New Hampshire Gov. John Lynch (D) has vetoed a “right-to-work” bill passed by the Republican legislature, which would have restricted private-sector unions in the state. As of this juncture, a veto override could potentially occur, but is not a certain thing.
The New Hampshire Union Leader reports:
The bill, HB 474, would bar contracts that require non-members to pay partial dues to unions that represent their rights in the workplace. The partial payments are meant to cover the costs of reaching and enforcing labor contracts.
The bill would also allow fines to be levied against companies that included the provision in a contract and deducted the payments.

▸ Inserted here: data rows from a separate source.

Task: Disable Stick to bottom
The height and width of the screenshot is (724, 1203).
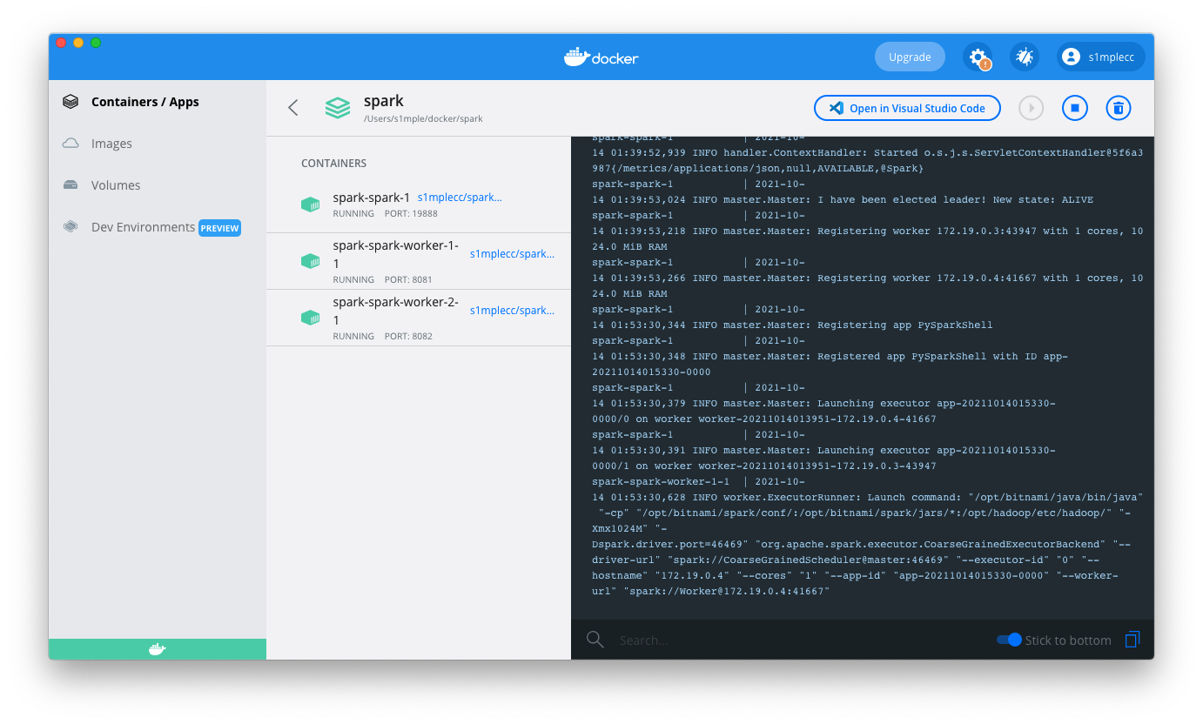Action: pyautogui.click(x=1007, y=639)
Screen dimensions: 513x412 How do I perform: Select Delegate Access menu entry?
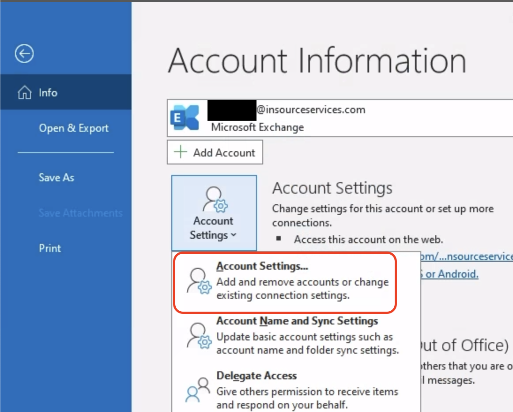tap(293, 390)
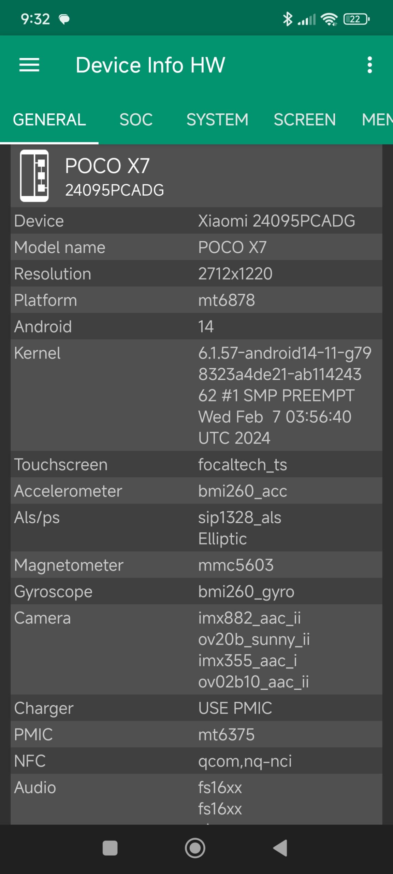Viewport: 393px width, 874px height.
Task: Tap the POCO X7 device icon
Action: (34, 176)
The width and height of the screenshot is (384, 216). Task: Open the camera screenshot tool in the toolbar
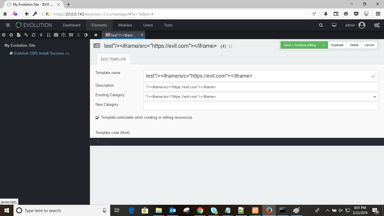pos(56,35)
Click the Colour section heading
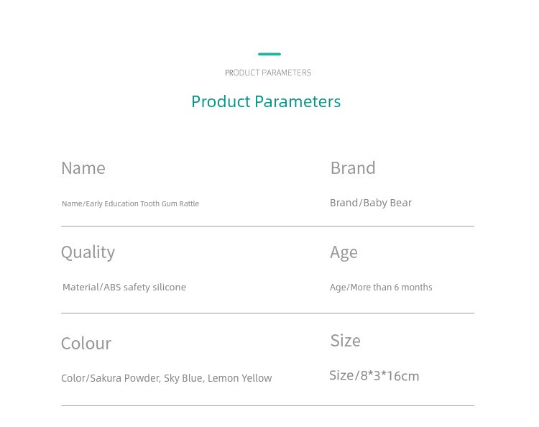Viewport: 539px width, 427px height. [86, 344]
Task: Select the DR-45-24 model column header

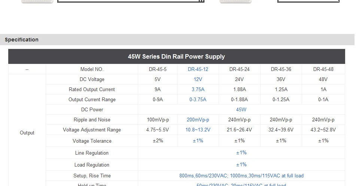Action: [239, 69]
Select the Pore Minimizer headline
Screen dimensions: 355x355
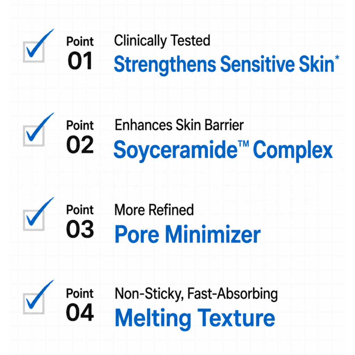[x=188, y=234]
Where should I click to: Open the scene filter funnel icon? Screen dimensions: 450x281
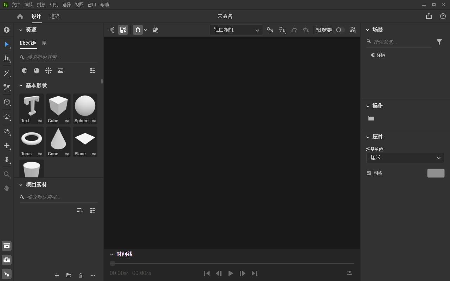click(x=439, y=42)
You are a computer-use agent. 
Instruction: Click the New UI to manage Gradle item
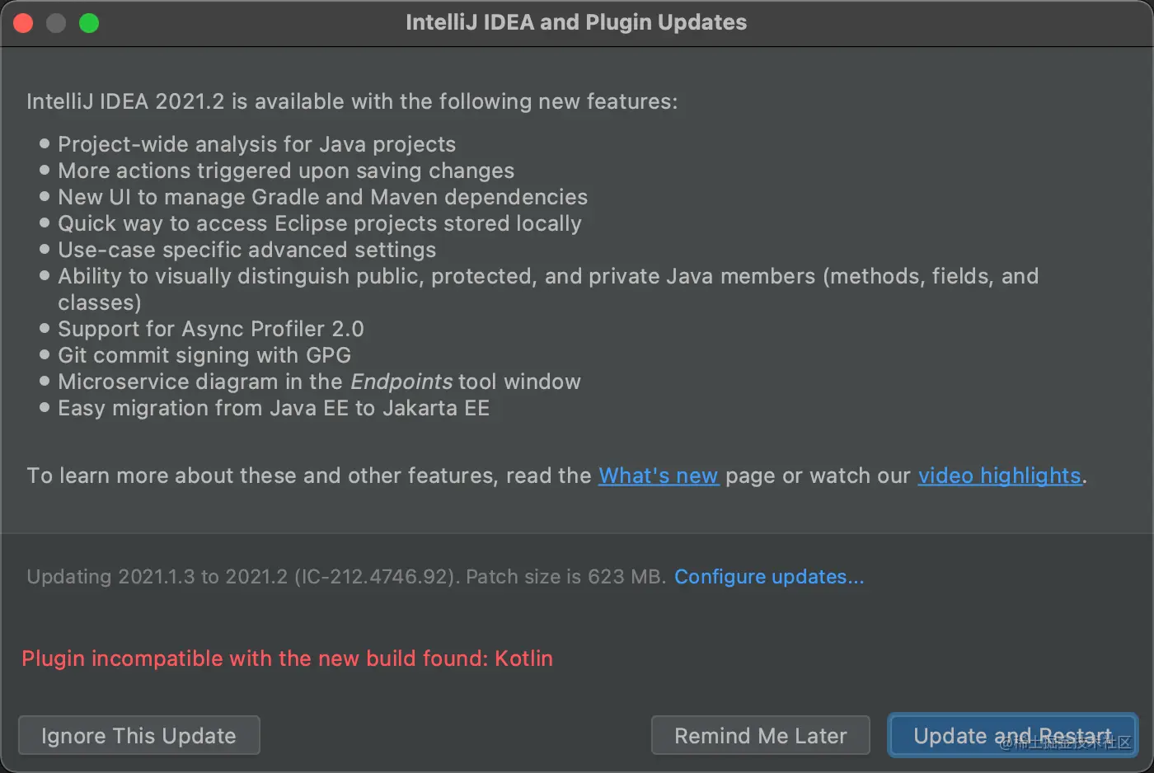click(323, 197)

Lynch wrote in his veto message, “States should not interfere with the rights of businesses and their employees to freely negotiate contracts. That is unless there is a compelling public interest, and there is no compelling public interest in passing this legislation.
On the prospects of a veto override, the Associated Press reports: “The bill did not pass the House by the two-thirds margin needed to override a veto, but 31 House members were absent or did not vote, which makes an override still possible. In the GOP-controlled Senate, the bill passed last month with enough votes to override a veto. The House is expected to vote on May. 25.”
If the law were to be enacted, New Hampshire would become the 23rd state in the country to have such a law — but perhaps more significantly, the only state in the Northeast.